To demonstrate the performance of visual semantic embeddings, we compute the embedding hit@k metrics – the percentage of test images in the seen set for which the model returns the one true seen label in its top k predictions. For the ZSL task, we consider the generalized ZSL. Therefore, we compute the ZSL-S hit@k ZSL-U hit@k metrics. Here S represents test images in the seen set, while U represents test images in the unseen set.
Inspired by the average hierarchical distance of a mistake [1], which rethinks whether we should treat all classes other than the “true” label as equally wrong, we also employ the average similarity of a mistake (avg.sim@k) and the average similarity distance of a mistake (avg.sim.dis@k) as metrics to demonstrate whether a visual semantic embedding model remains the properties of a word embedding space. To compute these two metrics, we firstly compute the cosine similarity matrix of the GloVe vectors. Then we sort these similarities and get the distance of each pair of labels. For the data instances which the model does not return the true labels, we average the similarities and distances between the predicted labels and the true labels in their top predictions. In the ZSL part, we also employ ZSL-S avg.sim@k, ZSL-U avg.sim@k, ZSL-S avg.sim.dis@k and ZSL-U avg.sim.dis@k. The difference is we build the similarity matrices with the union set of training labels and testing labels.
We think the new metrics can help us figure out the effectiveness of semantic alignment in the ZSL task, as Roads and Love [29] employed the Spearman correlation between the upper diagonal portion of two similarity matrices in two conceptual systems.
5 Experimental results
5.1 Does a visual semantic embedding model benefit from distributional semantics in a static word embedding space?

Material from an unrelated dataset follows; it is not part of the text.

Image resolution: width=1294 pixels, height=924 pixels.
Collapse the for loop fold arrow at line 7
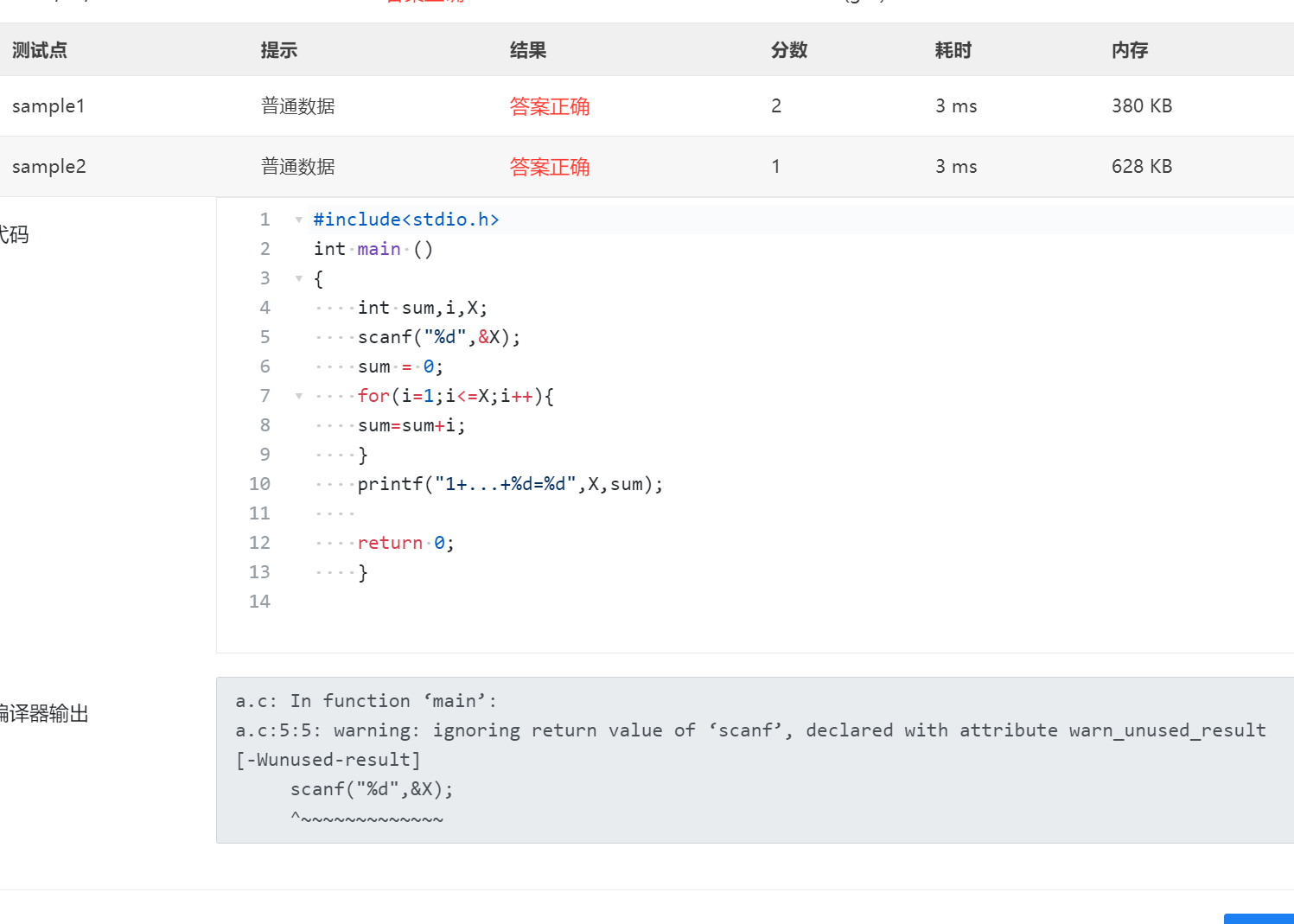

To answer this question, we should consider the paradigms purely dealing with information from word embeddings. In the following, we analyse the performance of DeVISE and PrVISE. As a comparison, we implement a linear classifier (LP) on top of the frozen representation encoded by the InfoMin encoder. Although the linear probe can not be used in the ZSL task, it still gives insights about how image representations are distributed with equally weighted labels.
The Table 1 shows results to evaluate visual semantic embedding performance. We highlight that only seen classes in the testing set is used in this part. A linear layer classifier performs better than the DeVISE and the PrVISE models on the flat hit metrics. Although there are no distributed semantics leaked to the LP, it still shows the highest semantic similarities for the wrong classified data.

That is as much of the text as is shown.